A UNRWA assegura que, para evitar tragédias como essa, repassou a Israel as coordenadas de todas as suas instalações em Gaza, as quais, segundo a agência, estão todas claramente identificadas com as letras "UN", iniciais em inglês de "Nações Unidas".

As vítimas do ataque à escola se uniram às mortes, horas antes, de 12 palestinos de uma mesma família - entre eles seis crianças de entre 1 e 9 anos -, cuja casa na Cidade de Gaza foi atingida por outro projétil da artilharia israelense.

Segundo Hasanein, já são cerca de 650 os palestinos mortos desde 27 de dezembro, ao passo que os feridos são aproximadamente 2,6 mil.

Nesta terça-feira, o Exército de Israel perdeu seu sexto soldado desde o começo da ofensiva.

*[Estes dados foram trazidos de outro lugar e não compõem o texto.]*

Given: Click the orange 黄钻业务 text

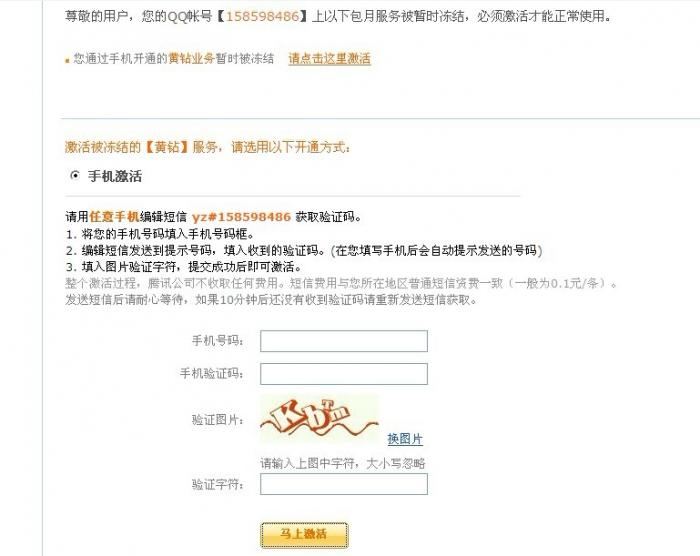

A morte do militar aconteceu em um tiroteio com milicianos palestinos nos arredores da Cidade de Gaza, que continua cercada pelo Exército.

As forças israelenses, que dividiram a faixa territorial em duas partes, avançaram em direção aos núcleos urbanos de Khan Yunes e Dir el-Balah, na parte sul, embora não tenham tentado ocupá-las.

Em meio ao derramamento de sangue, os esforços para um possível cessar-fogo parecem começar a surtir efeito, a julgar por declarações do primeiro-ministro israelense, Ehud Olmert, nas quais, pela primeira vez, se mostrou aberto a uma "solução diplomática".

Em entrevista ao jornal "Ha'aretz", Olmert reconheceu que há "diferentes noções" sobre que seria "uma solução diplomática", e afirmou que está discutindo elas "com muitos líderes do mundo".

"O resultado deve ser um bloqueio efetivo, com supervisão e acompanhamento", da região conhecida como "'rota Filadélfia'", um corredor na fronteira entre Egito e Gaza, sob o qual há dezenas de túneis pelos quais o Hamas se abastece de armas, munição e foguetes.

"Não começamos tudo isto para ocupar Gaza (de novo) ou matar todos os terroristas. Iniciamos (esta operação) para gerar uma mudança" em direção ao sul (de Israel), disse o chefe do Governo israelense.

A possível solução pode chegar pelas mãos do presidente da França, Nicolas Sarkozy, segundo o primeiro-ministro deste país, François Fillon.

"Há uma via, embora muito estreita, para se obter, graças à pressão do conjunto de atores, um cessar-fogo sobre o terreno", disse Fillon na Assembléia Nacional francesa.

Ontem, Sarkozy visitou Israel e o território palestino da Cisjordânia. Hoje, ele se encontrava em Damasco quando decidiu retornar ao Egito para sondar as perspectivas de um possível acordo.